(Extracted data entries)
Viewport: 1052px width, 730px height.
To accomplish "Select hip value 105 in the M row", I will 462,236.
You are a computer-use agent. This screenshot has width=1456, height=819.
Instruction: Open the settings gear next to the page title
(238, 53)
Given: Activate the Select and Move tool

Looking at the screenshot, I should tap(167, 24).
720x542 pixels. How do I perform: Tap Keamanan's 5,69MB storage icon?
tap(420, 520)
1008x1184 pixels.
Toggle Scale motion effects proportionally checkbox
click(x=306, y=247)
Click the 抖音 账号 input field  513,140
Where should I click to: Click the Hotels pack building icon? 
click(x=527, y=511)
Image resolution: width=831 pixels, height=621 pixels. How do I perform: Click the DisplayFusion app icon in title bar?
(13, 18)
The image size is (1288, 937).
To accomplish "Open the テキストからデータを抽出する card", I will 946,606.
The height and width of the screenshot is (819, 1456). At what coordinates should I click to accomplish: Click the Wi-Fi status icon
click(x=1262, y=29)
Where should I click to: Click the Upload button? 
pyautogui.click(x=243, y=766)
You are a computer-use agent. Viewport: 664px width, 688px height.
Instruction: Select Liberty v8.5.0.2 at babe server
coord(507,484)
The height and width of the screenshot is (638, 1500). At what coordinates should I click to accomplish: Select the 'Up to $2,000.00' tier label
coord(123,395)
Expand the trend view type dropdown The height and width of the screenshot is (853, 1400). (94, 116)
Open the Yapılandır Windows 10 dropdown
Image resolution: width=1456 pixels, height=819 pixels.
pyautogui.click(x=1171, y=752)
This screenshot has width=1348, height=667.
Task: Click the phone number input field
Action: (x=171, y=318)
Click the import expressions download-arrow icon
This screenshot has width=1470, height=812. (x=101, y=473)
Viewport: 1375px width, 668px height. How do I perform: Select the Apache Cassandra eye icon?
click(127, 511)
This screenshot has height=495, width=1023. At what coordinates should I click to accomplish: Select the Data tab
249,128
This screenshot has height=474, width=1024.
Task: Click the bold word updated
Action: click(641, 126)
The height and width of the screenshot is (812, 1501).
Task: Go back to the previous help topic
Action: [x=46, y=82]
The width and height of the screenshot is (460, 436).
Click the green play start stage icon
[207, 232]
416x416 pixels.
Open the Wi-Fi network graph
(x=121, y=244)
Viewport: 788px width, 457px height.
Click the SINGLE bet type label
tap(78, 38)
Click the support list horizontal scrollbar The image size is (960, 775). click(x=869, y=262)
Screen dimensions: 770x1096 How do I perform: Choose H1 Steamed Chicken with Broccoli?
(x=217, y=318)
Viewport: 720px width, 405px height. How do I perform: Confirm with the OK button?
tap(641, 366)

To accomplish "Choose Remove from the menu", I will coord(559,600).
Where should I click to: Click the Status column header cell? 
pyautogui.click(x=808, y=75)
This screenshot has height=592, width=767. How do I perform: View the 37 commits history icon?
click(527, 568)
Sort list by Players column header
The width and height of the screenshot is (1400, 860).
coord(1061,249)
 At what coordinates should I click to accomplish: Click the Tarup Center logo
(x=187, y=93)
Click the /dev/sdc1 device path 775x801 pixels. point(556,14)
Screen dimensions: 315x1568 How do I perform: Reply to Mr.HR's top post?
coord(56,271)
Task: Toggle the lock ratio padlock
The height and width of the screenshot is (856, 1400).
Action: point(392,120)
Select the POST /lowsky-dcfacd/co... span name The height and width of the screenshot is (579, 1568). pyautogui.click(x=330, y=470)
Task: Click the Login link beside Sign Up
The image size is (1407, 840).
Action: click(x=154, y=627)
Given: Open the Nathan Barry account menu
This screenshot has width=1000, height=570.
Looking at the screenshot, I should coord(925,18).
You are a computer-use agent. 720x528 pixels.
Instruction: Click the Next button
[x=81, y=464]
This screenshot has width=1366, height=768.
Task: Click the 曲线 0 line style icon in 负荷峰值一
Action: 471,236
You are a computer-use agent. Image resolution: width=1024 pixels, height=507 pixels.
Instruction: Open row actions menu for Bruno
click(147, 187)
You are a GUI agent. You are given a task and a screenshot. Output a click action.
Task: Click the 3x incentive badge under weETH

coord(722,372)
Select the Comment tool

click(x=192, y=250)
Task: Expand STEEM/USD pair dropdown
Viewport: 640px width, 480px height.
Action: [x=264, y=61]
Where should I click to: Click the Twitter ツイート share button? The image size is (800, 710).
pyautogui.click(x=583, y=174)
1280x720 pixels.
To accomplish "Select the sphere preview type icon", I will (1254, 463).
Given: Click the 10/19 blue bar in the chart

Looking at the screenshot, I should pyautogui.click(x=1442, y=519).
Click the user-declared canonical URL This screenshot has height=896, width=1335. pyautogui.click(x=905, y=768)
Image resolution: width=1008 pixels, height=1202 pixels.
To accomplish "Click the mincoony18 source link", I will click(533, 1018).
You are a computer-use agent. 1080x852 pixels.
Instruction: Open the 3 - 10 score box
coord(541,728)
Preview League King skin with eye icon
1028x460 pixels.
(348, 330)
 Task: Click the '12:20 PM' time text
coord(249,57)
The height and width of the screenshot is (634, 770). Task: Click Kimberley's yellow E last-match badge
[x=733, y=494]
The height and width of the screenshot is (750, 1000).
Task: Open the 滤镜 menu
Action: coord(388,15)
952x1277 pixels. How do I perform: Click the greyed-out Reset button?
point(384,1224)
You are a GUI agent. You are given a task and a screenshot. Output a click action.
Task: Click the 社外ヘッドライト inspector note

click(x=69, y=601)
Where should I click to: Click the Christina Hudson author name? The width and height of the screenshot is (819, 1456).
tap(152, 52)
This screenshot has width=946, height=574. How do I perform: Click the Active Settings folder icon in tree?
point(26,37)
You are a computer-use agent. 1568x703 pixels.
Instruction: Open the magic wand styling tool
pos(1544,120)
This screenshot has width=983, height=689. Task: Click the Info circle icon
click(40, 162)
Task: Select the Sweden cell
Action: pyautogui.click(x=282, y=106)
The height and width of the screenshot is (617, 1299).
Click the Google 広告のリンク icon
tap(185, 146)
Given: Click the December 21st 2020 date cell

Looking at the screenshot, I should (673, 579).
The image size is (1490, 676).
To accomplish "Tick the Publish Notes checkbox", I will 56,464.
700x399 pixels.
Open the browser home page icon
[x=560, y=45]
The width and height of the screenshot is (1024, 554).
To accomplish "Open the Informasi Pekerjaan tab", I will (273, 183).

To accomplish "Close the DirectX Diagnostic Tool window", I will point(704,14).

> PROMPT:
Reproduce all the records above, replacing every "computer-use agent" with "desktop automation agent" and leaving everything else unchanged.

> REPLY:
Viewport: 1052px width, 730px height.
To accomplish "Select hip value 105 in the M row", I will 462,236.
You are a desktop automation agent. This screenshot has width=1456, height=819.
Instruction: Open the settings gear next to the page title
(238, 53)
Given: Activate the Select and Move tool

Looking at the screenshot, I should tap(167, 24).
720x542 pixels. How do I perform: Tap Keamanan's 5,69MB storage icon?
tap(420, 520)
1008x1184 pixels.
Toggle Scale motion effects proportionally checkbox
click(x=306, y=247)
Click the 抖音 账号 input field  513,140
Where should I click to: Click the Hotels pack building icon? 
click(x=527, y=511)
Image resolution: width=831 pixels, height=621 pixels. How do I perform: Click the DisplayFusion app icon in title bar?
(13, 18)
The image size is (1288, 937).
To accomplish "Open the テキストからデータを抽出する card", I will 946,606.
The height and width of the screenshot is (819, 1456). At what coordinates should I click to accomplish: Click the Wi-Fi status icon
click(x=1262, y=29)
Where should I click to: Click the Upload button? 
pyautogui.click(x=243, y=766)
You are a desktop automation agent. Viewport: 664px width, 688px height.
Instruction: Select Liberty v8.5.0.2 at babe server
coord(507,484)
The height and width of the screenshot is (638, 1500). At what coordinates should I click to accomplish: Select the 'Up to $2,000.00' tier label
coord(123,395)
Expand the trend view type dropdown The height and width of the screenshot is (853, 1400). (94, 116)
Open the Yapılandır Windows 10 dropdown
Image resolution: width=1456 pixels, height=819 pixels.
pyautogui.click(x=1171, y=752)
This screenshot has width=1348, height=667.
Task: Click the phone number input field
Action: (x=171, y=318)
Click the import expressions download-arrow icon
This screenshot has width=1470, height=812. (x=101, y=473)
Viewport: 1375px width, 668px height. How do I perform: Select the Apache Cassandra eye icon?
click(127, 511)
This screenshot has height=495, width=1023. At what coordinates should I click to accomplish: Select the Data tab
249,128
This screenshot has height=474, width=1024.
Task: Click the bold word updated
Action: click(641, 126)
The height and width of the screenshot is (812, 1501).
Task: Go back to the previous help topic
Action: [x=46, y=82]
The width and height of the screenshot is (460, 436).
Click the green play start stage icon
[207, 232]
416x416 pixels.
Open the Wi-Fi network graph
(x=121, y=244)
Viewport: 788px width, 457px height.
Click the SINGLE bet type label
tap(78, 38)
Click the support list horizontal scrollbar The image size is (960, 775). click(x=869, y=262)
Screen dimensions: 770x1096 How do I perform: Choose H1 Steamed Chicken with Broccoli?
(x=217, y=318)
Viewport: 720px width, 405px height. How do I perform: Confirm with the OK button?
tap(641, 366)

To accomplish "Choose Remove from the menu", I will coord(559,600).
Where should I click to: Click the Status column header cell? 
pyautogui.click(x=808, y=75)
This screenshot has height=592, width=767. How do I perform: View the 37 commits history icon?
click(527, 568)
Sort list by Players column header
The width and height of the screenshot is (1400, 860).
coord(1061,249)
 At what coordinates should I click to accomplish: Click the Tarup Center logo
(x=187, y=93)
Click the /dev/sdc1 device path 775x801 pixels. point(556,14)
Screen dimensions: 315x1568 How do I perform: Reply to Mr.HR's top post?
coord(56,271)
Task: Toggle the lock ratio padlock
The height and width of the screenshot is (856, 1400).
Action: point(392,120)
Select the POST /lowsky-dcfacd/co... span name The height and width of the screenshot is (579, 1568). pyautogui.click(x=330, y=470)
Task: Click the Login link beside Sign Up
The image size is (1407, 840).
Action: click(x=154, y=627)
Given: Open the Nathan Barry account menu
This screenshot has width=1000, height=570.
Looking at the screenshot, I should coord(925,18).
You are a desktop automation agent. 720x528 pixels.
Instruction: Click the Next button
[x=81, y=464]
This screenshot has width=1366, height=768.
Task: Click the 曲线 0 line style icon in 负荷峰值一
Action: 471,236
You are a desktop automation agent. Image resolution: width=1024 pixels, height=507 pixels.
Instruction: Open row actions menu for Bruno
click(147, 187)
You are a GUI agent. You are given a task and a screenshot. Output a click action.
Task: Click the 3x incentive badge under weETH

coord(722,372)
Select the Comment tool

click(x=192, y=250)
Task: Expand STEEM/USD pair dropdown
Viewport: 640px width, 480px height.
Action: [x=264, y=61]
Where should I click to: Click the Twitter ツイート share button? The image size is (800, 710).
pyautogui.click(x=583, y=174)
1280x720 pixels.
To accomplish "Select the sphere preview type icon", I will (1254, 463).
Given: Click the 10/19 blue bar in the chart

Looking at the screenshot, I should pyautogui.click(x=1442, y=519).
Click the user-declared canonical URL This screenshot has height=896, width=1335. pyautogui.click(x=905, y=768)
Image resolution: width=1008 pixels, height=1202 pixels.
To accomplish "Click the mincoony18 source link", I will click(533, 1018).
You are a desktop automation agent. 1080x852 pixels.
Instruction: Open the 3 - 10 score box
coord(541,728)
Preview League King skin with eye icon
1028x460 pixels.
(348, 330)
 Task: Click the '12:20 PM' time text
coord(249,57)
The height and width of the screenshot is (634, 770). Task: Click Kimberley's yellow E last-match badge
[x=733, y=494]
The height and width of the screenshot is (750, 1000).
Task: Open the 滤镜 menu
Action: coord(388,15)
952x1277 pixels. How do I perform: Click the greyed-out Reset button?
point(384,1224)
You are a GUI agent. You are given a task and a screenshot. Output a click action.
Task: Click the 社外ヘッドライト inspector note

click(x=69, y=601)
Where should I click to: Click the Christina Hudson author name? The width and height of the screenshot is (819, 1456).
tap(152, 52)
This screenshot has width=946, height=574. How do I perform: Click the Active Settings folder icon in tree?
point(26,37)
You are a desktop automation agent. 1568x703 pixels.
Instruction: Open the magic wand styling tool
pos(1544,120)
This screenshot has width=983, height=689. Task: Click the Info circle icon
click(40, 162)
Task: Select the Sweden cell
Action: pyautogui.click(x=282, y=106)
The height and width of the screenshot is (617, 1299).
Click the Google 広告のリンク icon
tap(185, 146)
Given: Click the December 21st 2020 date cell

Looking at the screenshot, I should (673, 579).
The image size is (1490, 676).
To accomplish "Tick the Publish Notes checkbox", I will 56,464.
700x399 pixels.
Open the browser home page icon
[x=560, y=45]
The width and height of the screenshot is (1024, 554).
To accomplish "Open the Informasi Pekerjaan tab", I will (273, 183).

To accomplish "Close the DirectX Diagnostic Tool window", I will point(704,14).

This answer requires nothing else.